No Congresso, 102 de todas as bancadas votaram a favor e apenas 6 votaram contra; Castillo foi abandonado até por seus amigos mais próximos. Todos os volumosos arquivos de reclamações contra ele e que eram discutíveis para um pedido de impeachment, dariam em nada ante o ato fracassado de Castillo. Segundo a Constituição, o fechamento do Congresso pelo presidente é motivo de impeachment. Então tudo era “constitucional” e “legal”. Até a OEA, que havia sido convocada pelo próprio Castillo invocando a Carta Democrática para evitar a alternância constitucional devido à ameaça de impeachment, teve que se manifestar contra o golpe e reconhecer a sucessão “legal e constitucional” resolvida pelo Congresso.

O plano burguês

O plano inicial com a posse de Boluarte era fazer deste um governo de “transição”. Transitório, não no sentido que as massas reivindicam, que é para novas eleições, mas no sentido burguês de restaurar as condições de normalidade institucional anteriores a Castillo. Os protestos de dezembro infligiram um revés a este plano, obrigando ao encurtamento do mandato que deveria se estender até abril de 2026, para abril de 2024, data em que prometeram as eleições. Para além da persistência de se agarrar aos cargos, o que existe aqui é o propósito de fazer mudanças institucionais e reformas que permitam garantir as condições para a renovação do poder burguês e sua estabilidade desde dito ano, e evitar uma repetição da experiência que ocorreu com Castillo.

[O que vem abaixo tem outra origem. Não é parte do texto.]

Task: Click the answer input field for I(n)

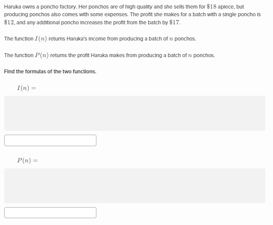Action: coord(50,140)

Assim, os democratas mais delirantes acreditam que, com algumas reformas, o sistema pode ser resgatado, enquanto a direita pretende ir mais longe, como, por exemplo mudar os atuais membros dos órgãos eleitorais para poder manipulá-los e, se necessário, agir contra tal eventualidade. De qualquer forma, todos reconhecem que convocar imediatamente novas eleições equivale a prolongar ou estender a crise atual.

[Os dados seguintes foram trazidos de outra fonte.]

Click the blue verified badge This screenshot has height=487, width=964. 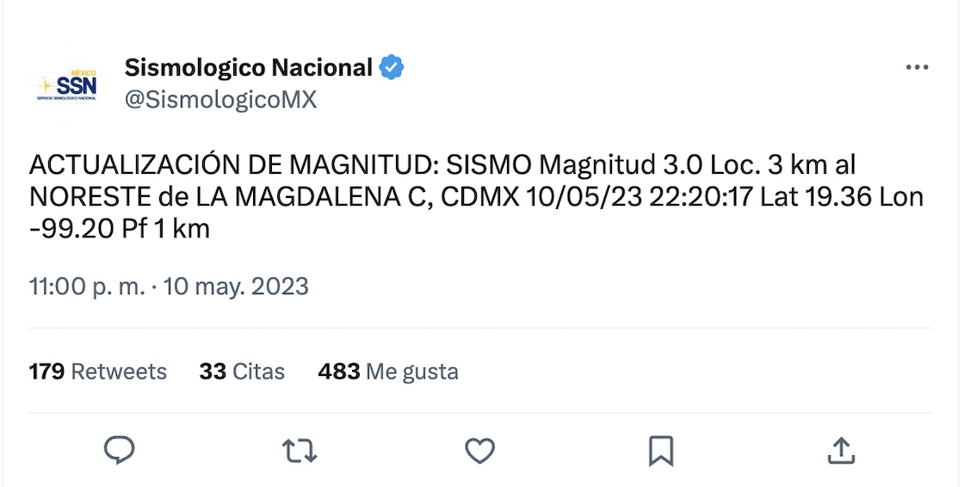[392, 67]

Por trás da restauração da ordem, o que se busca essencialmente é preservar a continuidade do modelo econômico neoliberal, colocado no centro de todas as questões nestes anos de crise, para continuar saqueando o país e explorando as maiorias operárias e populares.

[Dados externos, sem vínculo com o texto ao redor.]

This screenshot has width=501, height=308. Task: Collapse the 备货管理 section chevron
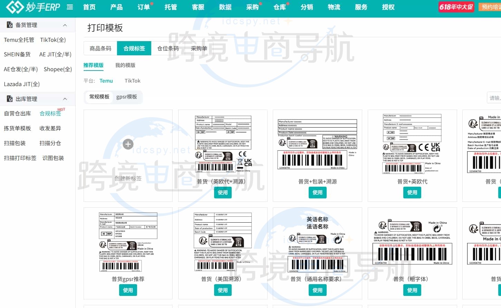64,24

Desta forma, o discurso democrático com o qual hoje se pretende justificar os tiros contra a população em luta designada por “turba”, cai por seu próprio peso. É exatamente o contrário: os camponeses e pobres que hoje lutam corajosamente no interior do país, o fazem com bandeiras autenticamente democráticas.

Pedem Fora Boluarte por sua responsabilidade nos crimes que causaram cerca de 50 mortes. Fora o Congresso que 90% desaprovam por ser reacionário e corrupto. Que as eleições sejam adiantadas. E que seja convocada uma Constituinte para substituir a Constituição da ditadura.

Pelo grau de polaridade e confronto, e pelos inimigos que enfrenta, essas bandeiras democráticas adquirem um caráter transitório ao questionar a própria ordem capitalista. Por isso, a partir do PST, fazemos propaganda para uma saída de fundo com um governo dos trabalhadores e dos pobres do campo.